6) Coding and tool benchmarks: steady gains, plus stronger browsing and tooling
On SWE-Bench Pro (Public), OpenAI reports GPT‑5.4 at 57.7%, compared with 55.6% for GPT‑5.2. That’s a modest improvement, but it aligns with the launch message that GPT‑5.4 merges mainline reasoning with Codex-grade coding capability rather than chasing a single coding metric at the expense of everything else.
Tool and retrieval-heavy evaluations show larger deltas. BrowseComp is reported at 82.7% for GPT‑5.4 versus 65.8% for GPT‑5.2, indicating stronger performance in tasks where browsing, selecting sources, and integrating found information matters.
OpenAI also reports Toolathlon at 54.6% for GPT‑5.4 versus 46.3% for GPT‑5.2. Interpreted practically, this suggests better orchestration: choosing the right tool, calling it correctly, and incorporating outputs coherently, core requirements for “agentic” professional workflows.
7) API details: context window, modalities, endpoints, and model IDs
According to OpenAI API docs (snapshot dated March 5, 2026), GPT‑5.4 supports a 1,050,000-token context window with a maximum output of 128,000 tokens. The same documentation lists a knowledge cutoff of August 31, 2025, which is important for teams that require awareness of post-cutoff events (often addressed via browsing or retrieval tools rather than pretraining alone).
In terms of modalities, GPT‑5.4 accepts text and image as input and produces text output.
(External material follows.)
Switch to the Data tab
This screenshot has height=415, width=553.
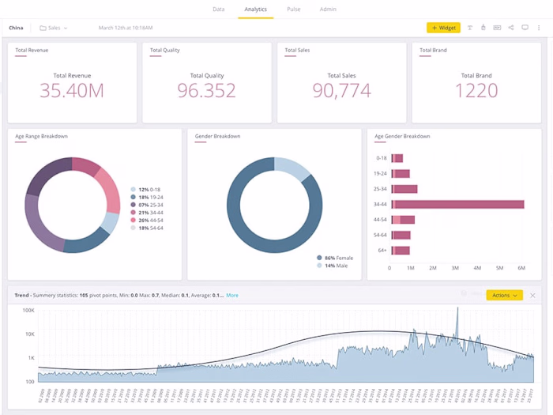pyautogui.click(x=219, y=9)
Availability spans multiple API surfaces: Responses, Chat Completions, Realtime, Assistants, and Batch, with tool support listed for capabilities such as web search, file search, code interpreter, computer use, MCP, and more.
For integration, OpenAI lists both an alias and a pinned snapshot: `gpt-5.4` and `gpt-5.4-2026-03-05`. This gives developers a typical choice between “latest” behavior via the alias and reproducibility via the dated snapshot.
8) Pricing and operational considerations: what GPT‑5.4 costs to run
OpenAI’s pricing (as crawled March 5, 2026) lists GPT‑5.4 standard API rates at $2.50 per 1M input tokens, $0.25 per 1M cached input tokens, and $15.00 per 1M output tokens. For many production workloads, output cost dominates, so controlling verbosity and using structured outputs can have material budget impact.
OpenAI’s model documentation also notes batch pricing and cached-input pricing, encouraging patterns like reusing stable system prompts, retrieval scaffolds, or shared policy text. That matters when you operate at scale and want predictable cost curves across repeated tasks.
There are additional pricing nuances for very large contexts: prompts with more than 272K input tokens for 1.05M-context models are priced at 2× input and 1.5× output for the full session, and regional processing carries a +10% uplift. In practice, teams using near-megacontext sessions (for large codebases or multi-quarter project archives) will want guardrails, chunking, retrieval, and caching, to avoid surprise bills.
GPT‑5.4 arrives as a consolidation release: a model OpenAI says combines mainline reasoning with Codex-grade coding and is designed for agentic work across tools. The announcement is backed by claims of lower factual error rates (33% fewer false individual claims and 18% fewer error-containing responses versus GPT‑5.2) and by benchmark improvements that target professional outputs, spreadsheets, presentations, and knowledge-work tasks.
At the same time, the practical story for users and builders is about scaling workflows: a 1,050,000-token context window, text+image inputs, broad endpoint coverage, and clearer production economics via caching and batch options. If GPT‑5.4’s promise holds in real deployments, it won’t just answer better, it will complete more of the work you would otherwise do across documents, browsers, and software interfaces.